Creating Encryption Key-Management Protocol
Building an effective key management protocol means following a step-by-step process that lays out exactly what’s expected of your encryption keys and the employees that use them.
First, you need to purchase the right equipment for key generation and storage. Keys are generated using key servers, which are specialized computers that come with extra security features. Equipment must meet federal security requirements. You should also cluster key servers so you can easily add, remove, and fail-safe equipment as needed.
Choosing the Encryption Key Type
Next, you need to decide the type of encryption algorithm to use for creating keys. Encryption algorithms used today are:
- Hash Functions: Hash values are computed based on the plaintext (readable text before encryption) and serve as a digital fingerprint. While not an encryption key per se, hash functions ensure that a message hasn’t been altered by an intruder or virus.
- Symmetric-key Algorithms: These encryption algorithms use the same key to encrypt and decrypt information. Both parties share the same key and therefore have exclusive access, similar to how a couple has their own keys to their home.

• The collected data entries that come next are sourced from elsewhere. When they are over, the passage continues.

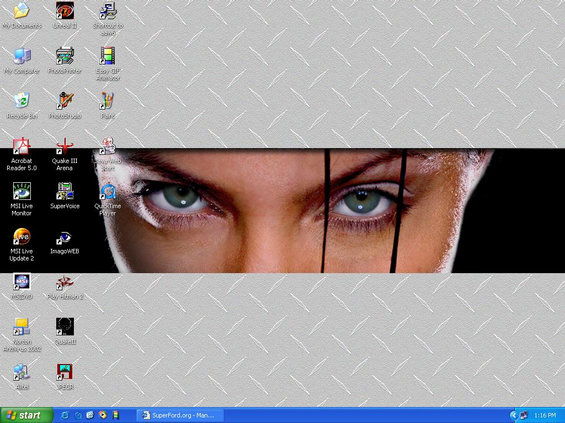Image resolution: width=565 pixels, height=423 pixels.
Task: Open the Start menu button
Action: 26,415
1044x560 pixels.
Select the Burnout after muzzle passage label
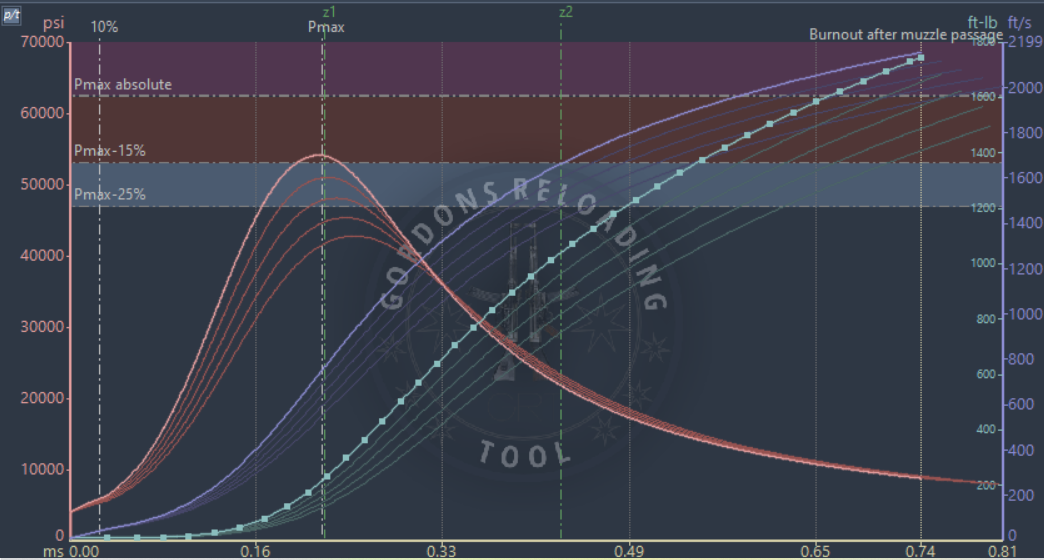(906, 34)
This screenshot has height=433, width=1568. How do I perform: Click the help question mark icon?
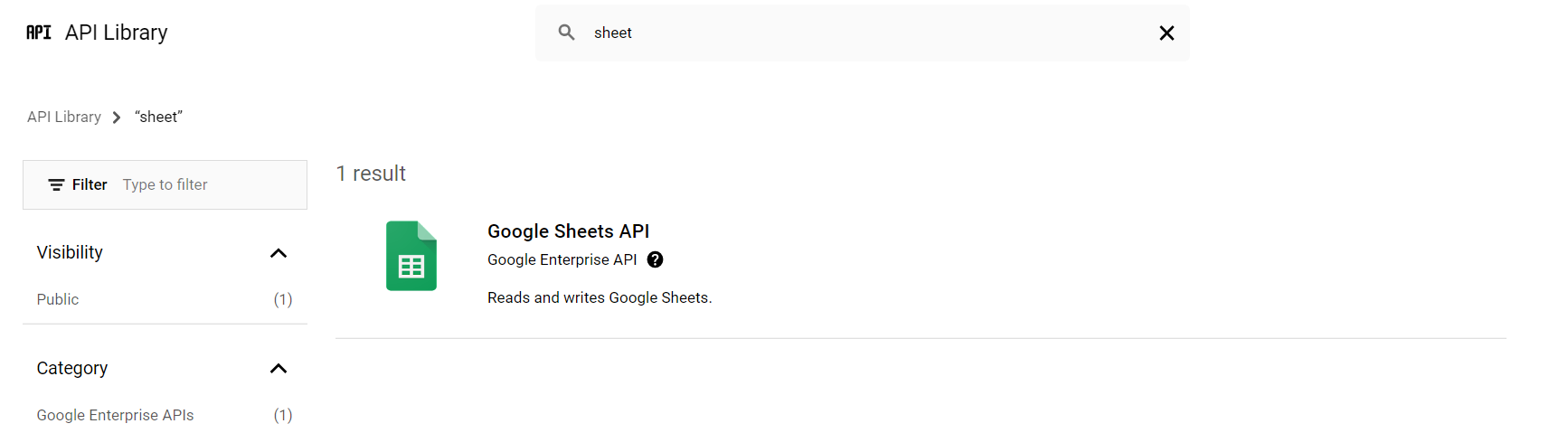656,260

- Asymmetric-key (Public Key) Algorithms: Encryption algorithms that use one key (typically the public key) to encrypt information and another (private) to decrypt. By encrypting data with the public key, only those with the private key can decrypt and view data.
Asymmetric keys are commonly used to encrypt data exchanges, such as online transactions. Symmetric keys are often used for encrypting bulk data.

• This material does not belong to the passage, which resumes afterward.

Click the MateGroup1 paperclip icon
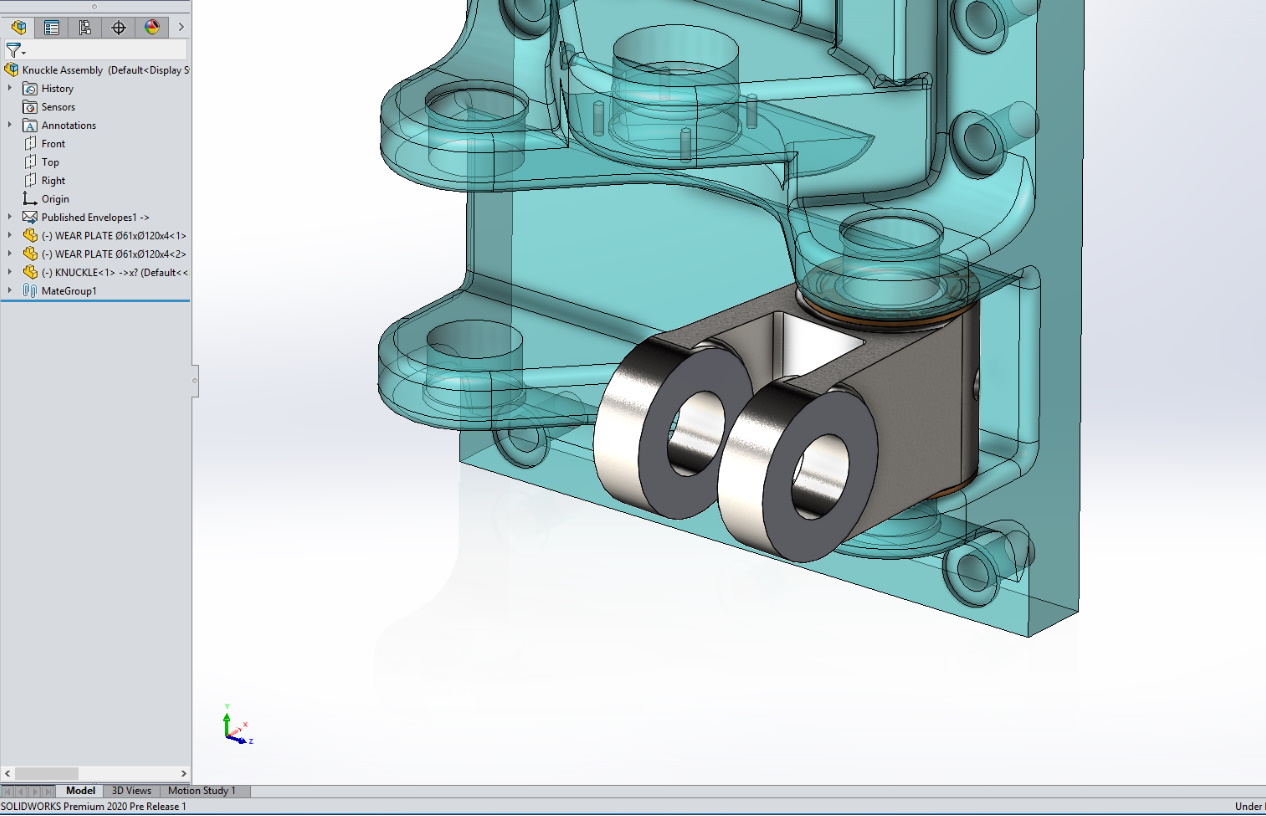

With equipment in place, your company needs to establish policies that relate to the creation, management, and destruction of keys. Having policies for each of these circumstances reduces miscommunication and lowers the risk of key compromisation. Things to consider include:
Key Creation and Strength
Decide who can create encryption keys. Can employees create them for their own laptops, or should everything be handed through dedicated tech administrators? Another thing to consider is the length of the encryption key, which determines its strength. Today, 128-bit keys are considered strong enough to resist brute-force attacks (trial-and-error attempts to break the key). However, 256-bit is becoming more common as computing strength continues to increase.

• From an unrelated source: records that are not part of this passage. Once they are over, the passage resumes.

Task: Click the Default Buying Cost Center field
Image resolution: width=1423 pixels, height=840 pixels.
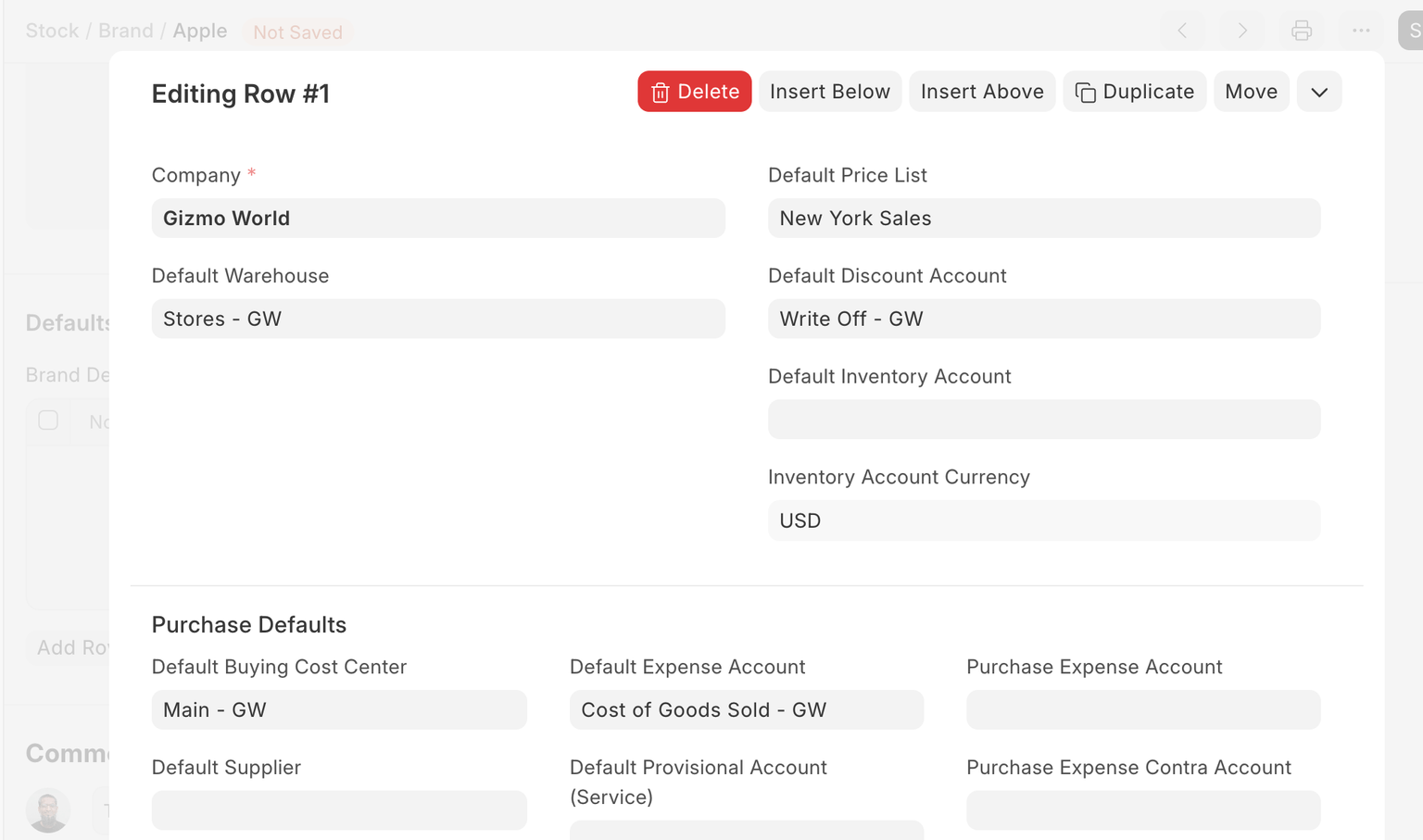Action: (x=339, y=710)
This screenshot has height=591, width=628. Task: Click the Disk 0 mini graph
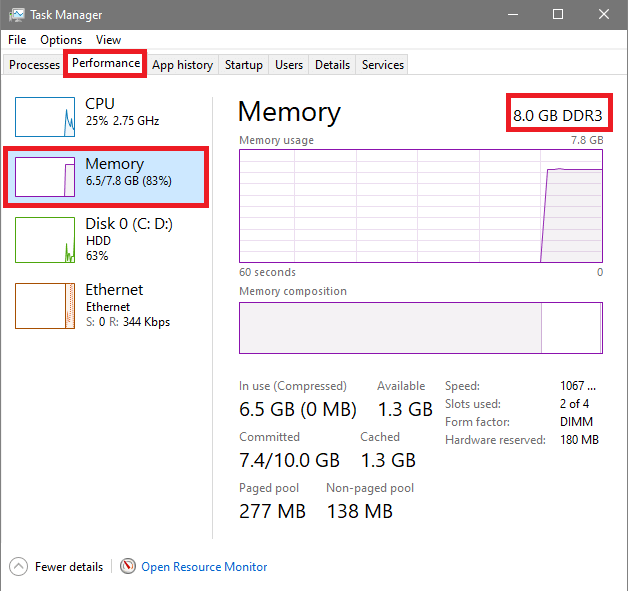click(45, 241)
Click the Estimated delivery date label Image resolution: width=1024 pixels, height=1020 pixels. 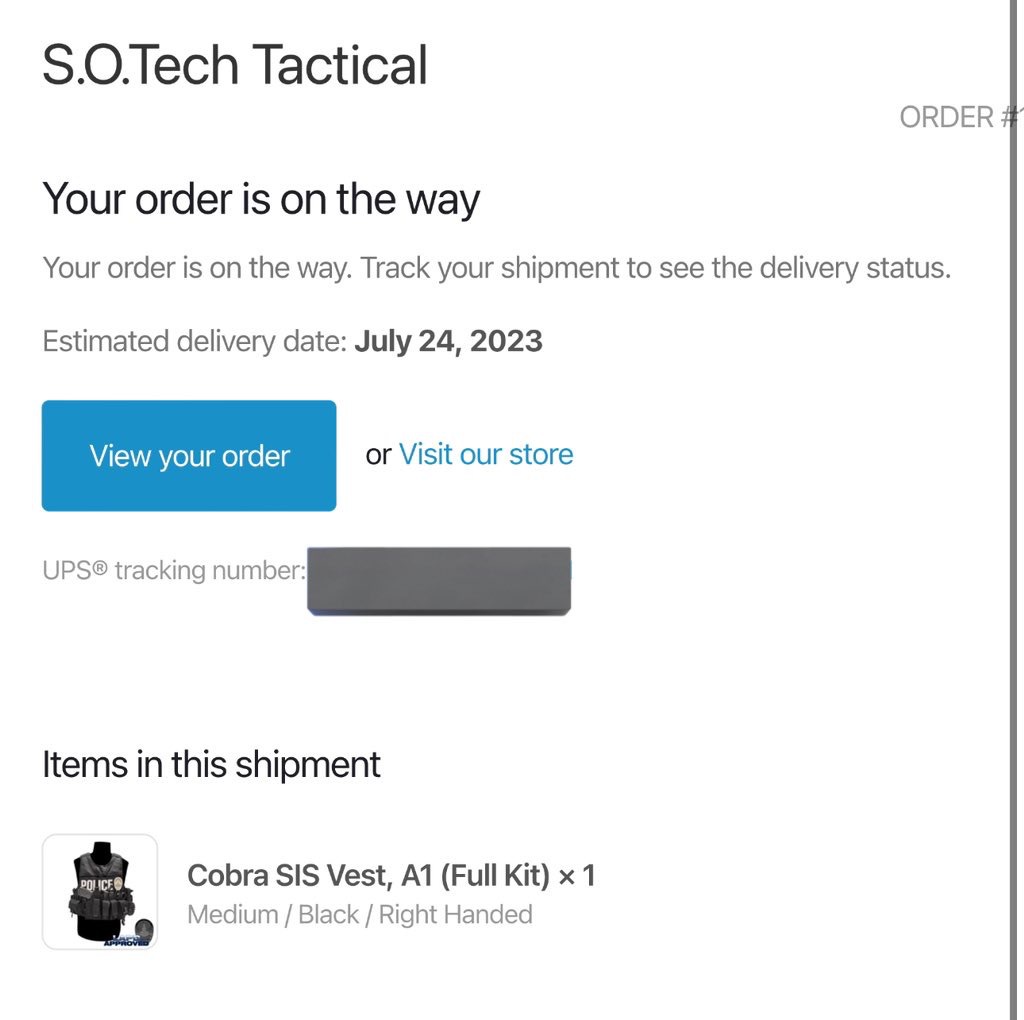pos(195,341)
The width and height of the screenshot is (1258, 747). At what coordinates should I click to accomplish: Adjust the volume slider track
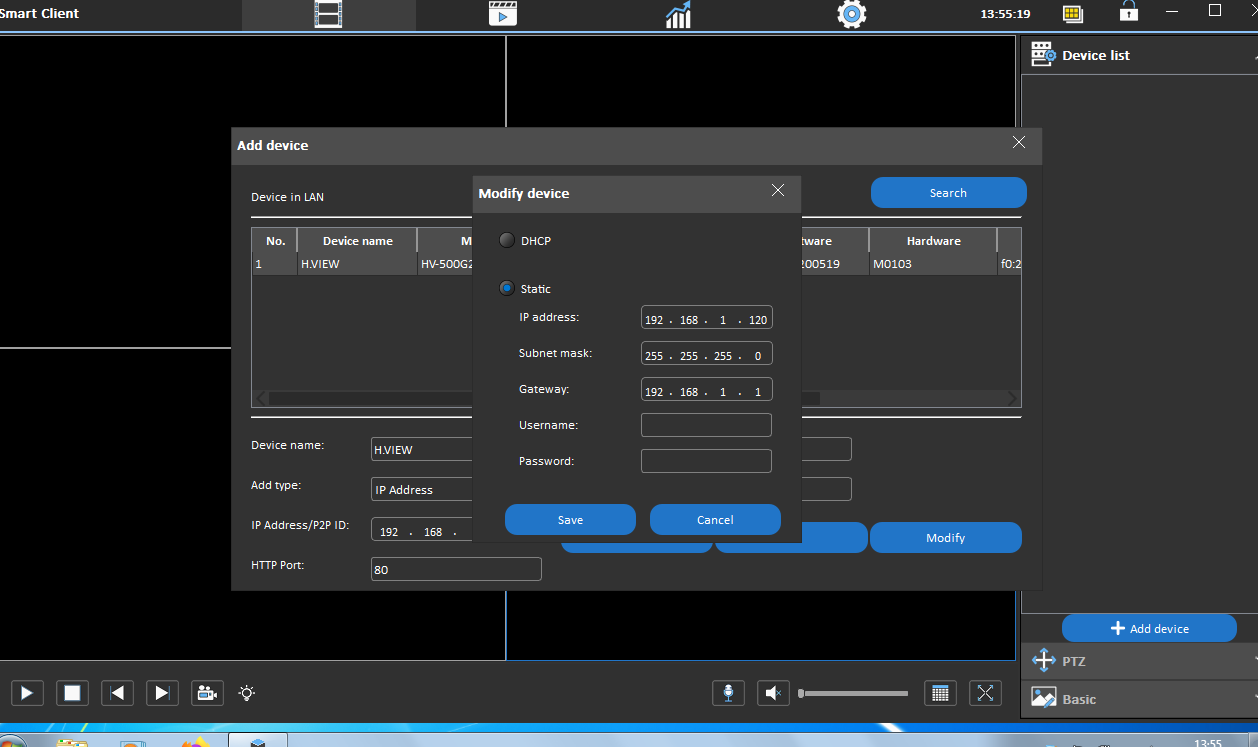[x=854, y=693]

Key Distribution and Access
It’s a best practice never to let your keys leave the hardware security module. This ensures all key creation and decryption is done in a secure environment. If employees do need to transfer keys, make sure they’re transferred over secure networks like your VPN.
Companies also need to establish the circumstances regarding sharing (i.e., escrow) encryption keys. Without a clear policy on sharing keys, employees may be giving theirs to others without knowing they’re doing anything wrong. This increases the risk of keys falling into the wrong hands.
How often should you switch out encryption keys? Once a month? Once a year? This may depend on internal discussions and the type of data being encrypted. Compliance standards often require companies to rotate keys at specific intervals. It’s also important to have policies in place for swapping out encryption keys for employees who leave the company.
Keys should always be backed up on other hardware key servers and escrowed with other users. Should keys be lost or forgotten, you essentially lose all of your encrypted data. Rather than have that data accessed by unwanted parties, the data can’t be accessed by anyone at all!
Choosing the Right Provider
Now that you understand the basics of implementing key encryption protocol, it’s time to get started at your own company. The right encryption key provider should be able to answer all questions related to the topics covered here. Where are keys stored? How are they generated, shared, and destroyed?
Encryption key management should be a top priority for every company. With the rise of cyber criminals and expanded computing power, your company’s data is more vulnerable than before. It needs all the protection it can get.